The Health Insurance Portability and Accountability Act (HIPAA) is something we all know a bit about, but have you evaluated your healthcare organization to make sure you are reaching each of the guidelines? Consequences of violating HIPAA can include monetary and legal, $100-$50,000 or more plus 1 year in prison per violation. Sometimes it can become a criminal violation with up to 1-10 years in prison and $250,000 fine per violation.
The US Department of Health and Human Services (HHS) published the HIPAA Security Rule, which established a national set of security standards for electronic Protect Health Information (PHI, e-PHI), along with the HIPAA Privacy Rule. It’s a great idea to refresh your memory and keep this rule top of mind.
HIPAA Security Rule
There is a very important section in the Security Rule, titled “Risk Analysis and Management.” HHS.gov has defined this as:
A risk analysis process includes, but is not limited to, the following activities:
– Evaluate the likelihood and impact of potential risks to e-PHI,
– Implement appropriate security measures to address the risks identified in the risk analysis,
– Document the chosen security measures and, where required, the rationale for adopting those measures, and
– Maintain continuous, reasonable, and appropriate security protections.
Risk analysis should be an ongoing process.
The rule also breaks this into three sections:
– Administrative Safeguards
– Physical Safeguards
– Technical Safeguards
Where a lot of companies may be in violation falls within the Administrative Safeguards.
Information Access Management
HHS.gov defines this as, “Consistent with the Privacy Rule standard limiting uses and disclosures of PHI to the “minimum necessary,” the Security Rule requires a covered entity to implement policies and procedures for authorizing access to e-PHI only when such access is appropriate based on the user or recipient’s role (role-based access).” This means, your printers and copiers are within work-stations or behind locked doors, away from where just anyone off the street can walk up and grab documents. However, the Information Access Management section goes way beyond keeping information safe from the public. Here’s a quick example.
Let’s say we all work in a hospital together. A general employee, let’s say – in marketing – can walk the grounds freely. People know that person and they have friends at the nurse’s station. While this person waits for a friend to show up, a fax comes in and the general employee takes a peek. Although this person is an employee, they do NOT have authorization and the hospital did not follow the Security Rule. An employee is not authorized to see information that does not pertain to their specific role. This is a violation.

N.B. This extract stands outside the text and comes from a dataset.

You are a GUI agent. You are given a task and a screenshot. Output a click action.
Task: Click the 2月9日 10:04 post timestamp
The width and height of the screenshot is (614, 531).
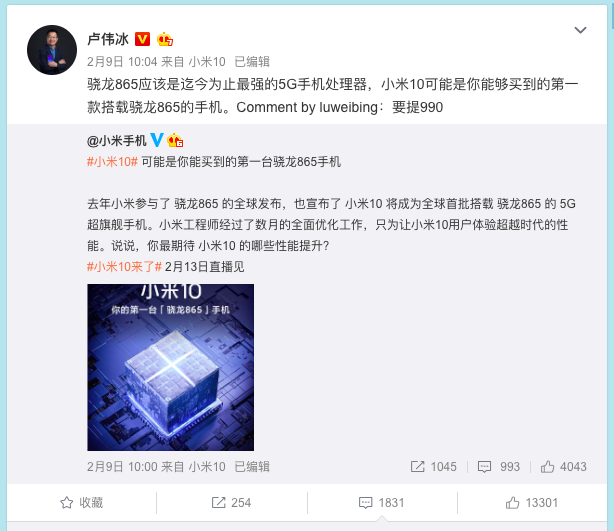pyautogui.click(x=122, y=61)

The full description of Data Safeguard in The HHS Summary of the HIPAA Privacy Rule is: “A covered entity must maintain reasonable and appropriate administrative, technical, and physical safeguards to prevent intentional or unintentional use or disclosure of protected health information in violation of the Privacy Rule and to limit its incidental use and disclosure pursuant to otherwise permitted or required use or disclosure. For example, such safeguards might include shredding documents containing protected health information before discarding them, securing medical records with lock and key or pass code, and limiting access to keys or pass codes.
While its never anyone’s intention to openly violate these rules, as you can see, it is very easy to do and sometimes not obvious. Data privacy and safeguarding are important topics and ones your healthcare organization should discuss with your leadership team and compliance department to make sure all staff is up to date with the rules to mitigate potential violations.